Naturalmente in questo caso il paese punterebbe a ottenere il miglior accordo possibile e per farlo utilizzerebbe le clausole CAC. Tuttavia, dal momento che i bond sono stati emessi in due legislazioni diverse tra loro, e quella britannica sara’ meno magnanima nei confronti della Grecia, se un giudice inglese dovesse interpretare la legge come il suo collega newyorchese Griesa, allora Atene potrebbe finire veramente nei guai.

Insomma, il destino di Grecia e Argentina e’ nelle mani dei giudici. Ieri a mercati chiusi la corte di appello Usa ha bloccato l’ordinanza del giudice Griesa che voleva che il paese sudamericano rimborsasse tutti i creditori, previa esclusione monetaria. Buenos Aires non dovra’ piu’ ripagare 1,33 miliardi al gestore di fondi hedge Singer.

Sulle speranze che venga dunque scongiurato un default tecnico, i contratti warrant sul Pil argentino (ovvero contratti legati alla crescita economica) sono balzati al massimo dell’anno, con un rialzo del 20% (+1,88 centesimi), a 11,40. In forte rialzo anche i prezzi dei bond sul mercato secondario.

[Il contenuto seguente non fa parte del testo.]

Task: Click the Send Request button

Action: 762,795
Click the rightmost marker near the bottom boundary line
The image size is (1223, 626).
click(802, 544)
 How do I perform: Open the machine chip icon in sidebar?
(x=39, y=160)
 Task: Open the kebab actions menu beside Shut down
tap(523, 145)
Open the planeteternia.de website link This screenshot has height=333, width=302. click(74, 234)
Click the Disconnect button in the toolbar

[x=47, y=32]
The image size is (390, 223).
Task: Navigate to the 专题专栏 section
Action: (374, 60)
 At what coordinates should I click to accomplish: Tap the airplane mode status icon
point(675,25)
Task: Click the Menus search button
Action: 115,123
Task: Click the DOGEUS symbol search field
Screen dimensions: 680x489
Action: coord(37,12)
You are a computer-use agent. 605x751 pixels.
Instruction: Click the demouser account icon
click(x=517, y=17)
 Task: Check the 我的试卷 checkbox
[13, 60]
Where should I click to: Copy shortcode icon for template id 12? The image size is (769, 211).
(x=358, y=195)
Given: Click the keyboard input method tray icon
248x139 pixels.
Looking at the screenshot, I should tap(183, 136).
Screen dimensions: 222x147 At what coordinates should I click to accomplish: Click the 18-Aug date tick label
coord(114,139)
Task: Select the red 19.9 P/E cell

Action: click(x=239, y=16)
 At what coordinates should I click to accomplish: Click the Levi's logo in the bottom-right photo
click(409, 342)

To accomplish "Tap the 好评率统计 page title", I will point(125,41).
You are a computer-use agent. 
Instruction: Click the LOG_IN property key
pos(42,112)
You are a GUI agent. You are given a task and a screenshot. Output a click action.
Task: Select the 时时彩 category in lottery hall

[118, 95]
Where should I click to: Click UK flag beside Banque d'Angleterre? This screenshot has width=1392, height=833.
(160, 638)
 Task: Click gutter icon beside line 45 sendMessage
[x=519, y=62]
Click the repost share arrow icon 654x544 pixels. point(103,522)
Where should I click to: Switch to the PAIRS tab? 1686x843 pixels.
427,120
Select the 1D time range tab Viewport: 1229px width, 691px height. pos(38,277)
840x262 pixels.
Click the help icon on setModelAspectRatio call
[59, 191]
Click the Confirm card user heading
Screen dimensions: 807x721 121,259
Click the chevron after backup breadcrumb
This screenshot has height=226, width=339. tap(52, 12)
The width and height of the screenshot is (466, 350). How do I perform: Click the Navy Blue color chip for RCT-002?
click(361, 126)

Buenos Aires deve dire grazie a un gruppo di obbligazionisti ‘innocenti’ che ha cercato di ottenere che fosse reinstaurato lo status quo, per “garantire che i pagamenti sugli interessi ai creditori continuassero, senza dover aspettare l’esito del ricorso legale”, ha riferito al Financial Times il legale del gruppo di fondi hedge David Boies. La sentenza di Griesa non tiene conto infatti dei diritti degli “obbligazionisti innocenti”.

La vicenda si e’ trasformata percio’ in una guerra aperta tra fondi hedge. Da una parte Elliott e Aurelius (i creditori che oppongono resistenza) dall’altra Brevan Howard e Gramercy (quelli che hanno accettato offerte di scambio). In altre parole l’Argentina ora puo’ contare sull’appoggio di un maxi fondo hedge, quello di Brevan Howard, che fara’ di tutto per evitare un nuovo crack del debito, anche se questo vorra’ dire contrastare non Paul Singer, bensi’ il giudice Griesa in persona.

* Il mito vuole che Sisifo venne condannato dagli dei a portare un macigno sulle spalle fino alla sommita’ di un pendio, per farlo poi scivolare giu’ e ripetere l’operazione all’infinito.